Op donderdag 21 november heeft een gesprek plaatsgevonden op het Ministerie van Buitenlandse
Zaken met de Angolese ambassadeur over dit incident. In dit gesprek is benadrukt dat
staf van ambassades zich dient te houden aan de Nederlandse wet en dat Nederland persvrijheid
hoog in het vaandel heeft. Daarbij is bovendien gesteld dat het gebruik van geweld
in alle omstandigheden onacceptabel is. De Angolese ambassadeur heeft vervolgens te
kennen gegeven dat de persoon die verdacht wordt van het gebruik van geweld een lokaal
aangenomen medewerker is van de ambassade. Deze persoon heeft geen diplomatieke status.
Het is aan het OM om een besluit te nemen over al dan niet vervolging van deze persoon
en mogelijk andere betrokkenen. De ambassadeur van Angola heeft tevens laten weten
aangifte te willen doen wegens poging tot huisvredebreuk door de journalist. De Angolese
ambassade heeft hierover contact met de politie.
De Secretaris-Generaal van het Angolese Ministerie van Buitenlandse Zaken brengt a.s.
maandag en dinsdag een bezoek aan Nederland, omdat Angola bezorgd is dat de bilaterale
betrekkingen door deze kwestie schade oplopen. In het voorgenomen gesprek met Secretaris-Generaal
Jones-Bos zullen opnieuw de punten worden gemaakt die in het gesprek met de Angolese
ambassadeur aan de orde zijn gesteld.
In antwoord op uw vraag over immuniteit het volgende. Het Verdrag van Wenen inzake
diplomatiek verkeer uit 1961 heeft als basis dat vertegenwoordigers van een zendende
staat die werken in een andere staat, dit volstrekt onafhankelijk moeten kunnen doen.
Immuniteit is noodzakelijk voor het goed functioneren van de diplomatieke betrekkingen.
Immuniteit heeft tot gevolg dat een ontvangende staat geen rechtsmacht kan uitoefenen
over diplomaten. Diplomaten genieten absolute immuniteit, terwijl administratieve
medewerkers van ambassades over het algemeen slechts functionele immuniteit hebben.
Dat wil zeggen dat zij hierop alleen een beroep kunnen doen voor zover het hun werk
aangaat.
Het Verdrag bepaalt dat alle medewerkers van ambassades de wetten en regels van het
ontvangende land dienen te respecteren, en zich niet mogen mengen in interne aangelegenheden.

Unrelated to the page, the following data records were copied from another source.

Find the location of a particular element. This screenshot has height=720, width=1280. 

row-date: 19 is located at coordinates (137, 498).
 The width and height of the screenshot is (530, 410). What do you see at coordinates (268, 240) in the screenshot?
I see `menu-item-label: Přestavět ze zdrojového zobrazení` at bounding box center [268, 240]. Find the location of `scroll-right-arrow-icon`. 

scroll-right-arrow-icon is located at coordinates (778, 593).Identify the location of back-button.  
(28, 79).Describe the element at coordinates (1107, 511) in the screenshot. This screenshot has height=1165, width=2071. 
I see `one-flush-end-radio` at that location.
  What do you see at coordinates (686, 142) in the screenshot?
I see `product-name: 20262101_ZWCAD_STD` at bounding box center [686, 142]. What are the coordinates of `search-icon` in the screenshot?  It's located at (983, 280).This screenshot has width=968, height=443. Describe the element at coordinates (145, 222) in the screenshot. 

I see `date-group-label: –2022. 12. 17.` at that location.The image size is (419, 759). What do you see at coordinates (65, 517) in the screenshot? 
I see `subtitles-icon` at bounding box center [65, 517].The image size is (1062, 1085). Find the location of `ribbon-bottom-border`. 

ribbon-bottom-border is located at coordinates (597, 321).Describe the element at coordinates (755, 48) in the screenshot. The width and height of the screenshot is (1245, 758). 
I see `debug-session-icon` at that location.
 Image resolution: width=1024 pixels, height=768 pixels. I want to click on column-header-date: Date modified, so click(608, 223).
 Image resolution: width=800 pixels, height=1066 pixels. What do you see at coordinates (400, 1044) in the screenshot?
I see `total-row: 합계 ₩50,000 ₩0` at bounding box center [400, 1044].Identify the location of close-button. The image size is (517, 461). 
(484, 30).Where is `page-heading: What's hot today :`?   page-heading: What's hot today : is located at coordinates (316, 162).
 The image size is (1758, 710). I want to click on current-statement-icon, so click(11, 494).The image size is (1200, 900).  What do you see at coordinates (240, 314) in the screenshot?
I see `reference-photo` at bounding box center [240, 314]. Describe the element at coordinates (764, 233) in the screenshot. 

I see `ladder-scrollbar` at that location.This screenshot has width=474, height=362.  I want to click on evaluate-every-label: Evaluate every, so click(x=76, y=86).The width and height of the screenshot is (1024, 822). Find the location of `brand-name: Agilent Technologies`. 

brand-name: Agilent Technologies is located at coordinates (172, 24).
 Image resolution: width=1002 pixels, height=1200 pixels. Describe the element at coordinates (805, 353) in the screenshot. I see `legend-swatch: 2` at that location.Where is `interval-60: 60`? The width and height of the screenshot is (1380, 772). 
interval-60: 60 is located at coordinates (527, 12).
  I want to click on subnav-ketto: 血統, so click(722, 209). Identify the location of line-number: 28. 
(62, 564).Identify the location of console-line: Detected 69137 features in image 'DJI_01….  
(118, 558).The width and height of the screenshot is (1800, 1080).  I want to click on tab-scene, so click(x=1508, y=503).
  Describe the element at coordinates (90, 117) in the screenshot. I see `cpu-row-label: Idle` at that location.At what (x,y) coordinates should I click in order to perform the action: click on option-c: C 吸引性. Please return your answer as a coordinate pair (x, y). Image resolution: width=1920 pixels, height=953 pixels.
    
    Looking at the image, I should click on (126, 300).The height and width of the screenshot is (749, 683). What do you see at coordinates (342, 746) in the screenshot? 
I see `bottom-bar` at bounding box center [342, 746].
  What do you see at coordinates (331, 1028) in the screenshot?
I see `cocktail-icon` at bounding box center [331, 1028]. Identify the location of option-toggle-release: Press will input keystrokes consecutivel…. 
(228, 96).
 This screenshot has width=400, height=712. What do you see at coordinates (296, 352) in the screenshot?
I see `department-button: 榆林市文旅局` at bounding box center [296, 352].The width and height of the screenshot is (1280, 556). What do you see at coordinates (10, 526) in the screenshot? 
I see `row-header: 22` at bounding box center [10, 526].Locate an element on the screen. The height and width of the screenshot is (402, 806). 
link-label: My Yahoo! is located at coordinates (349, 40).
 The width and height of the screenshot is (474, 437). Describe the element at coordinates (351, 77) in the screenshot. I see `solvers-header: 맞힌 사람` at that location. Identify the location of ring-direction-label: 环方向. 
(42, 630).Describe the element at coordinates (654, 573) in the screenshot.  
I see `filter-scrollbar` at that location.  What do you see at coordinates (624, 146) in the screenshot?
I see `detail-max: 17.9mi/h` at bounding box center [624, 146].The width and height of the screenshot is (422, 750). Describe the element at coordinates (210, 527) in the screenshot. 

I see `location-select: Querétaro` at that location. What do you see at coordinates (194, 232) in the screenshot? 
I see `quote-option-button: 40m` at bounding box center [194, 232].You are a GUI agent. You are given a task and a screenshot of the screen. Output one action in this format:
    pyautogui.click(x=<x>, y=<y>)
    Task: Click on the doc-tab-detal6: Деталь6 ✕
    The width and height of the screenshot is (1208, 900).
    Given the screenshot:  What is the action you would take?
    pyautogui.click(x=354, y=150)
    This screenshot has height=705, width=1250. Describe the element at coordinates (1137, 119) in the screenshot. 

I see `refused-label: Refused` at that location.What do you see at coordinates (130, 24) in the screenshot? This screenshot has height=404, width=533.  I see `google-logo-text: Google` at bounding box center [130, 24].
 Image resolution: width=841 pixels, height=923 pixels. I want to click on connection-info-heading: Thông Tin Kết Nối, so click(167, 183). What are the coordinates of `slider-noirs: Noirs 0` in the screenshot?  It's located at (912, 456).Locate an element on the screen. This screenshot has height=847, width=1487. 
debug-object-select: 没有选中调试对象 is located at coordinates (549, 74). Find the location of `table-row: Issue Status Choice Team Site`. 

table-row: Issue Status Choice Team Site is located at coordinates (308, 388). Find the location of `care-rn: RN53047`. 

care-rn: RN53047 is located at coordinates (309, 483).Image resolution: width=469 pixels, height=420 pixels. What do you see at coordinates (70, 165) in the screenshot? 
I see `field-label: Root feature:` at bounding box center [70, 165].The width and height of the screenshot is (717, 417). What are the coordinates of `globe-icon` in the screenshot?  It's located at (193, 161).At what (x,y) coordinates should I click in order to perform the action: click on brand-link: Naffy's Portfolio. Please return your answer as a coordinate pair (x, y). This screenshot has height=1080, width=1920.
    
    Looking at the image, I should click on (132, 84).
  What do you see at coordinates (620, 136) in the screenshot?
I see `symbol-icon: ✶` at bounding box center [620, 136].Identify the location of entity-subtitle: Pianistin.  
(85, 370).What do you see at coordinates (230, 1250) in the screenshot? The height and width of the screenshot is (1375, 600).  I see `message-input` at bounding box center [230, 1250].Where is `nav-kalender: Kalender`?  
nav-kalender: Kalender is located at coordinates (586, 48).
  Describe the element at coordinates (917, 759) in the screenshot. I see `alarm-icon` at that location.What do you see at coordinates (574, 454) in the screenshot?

Indien diplomaten deze wetten en regels niet respecteren dan kan het ontvangende land
de ambassade daar op aanspreken. In ernstige gevallen kan het ontvangende land het
zendende land vragen om opheffing van de immuniteit van betrokken persoon. Het is
internationaal gebruikelijk slechts bij vergaande strafrechtelijke vergrijpen te verzoeken
om de opheffing van immuniteit van een diplomaat. Het verklaren van een diplomaat
tot persona non grata is een zeldzame gebeurtenis. Dit is een zeer zwaar diplomatiek
middel dat zeker een effect zal hebben op de bilaterale relatie.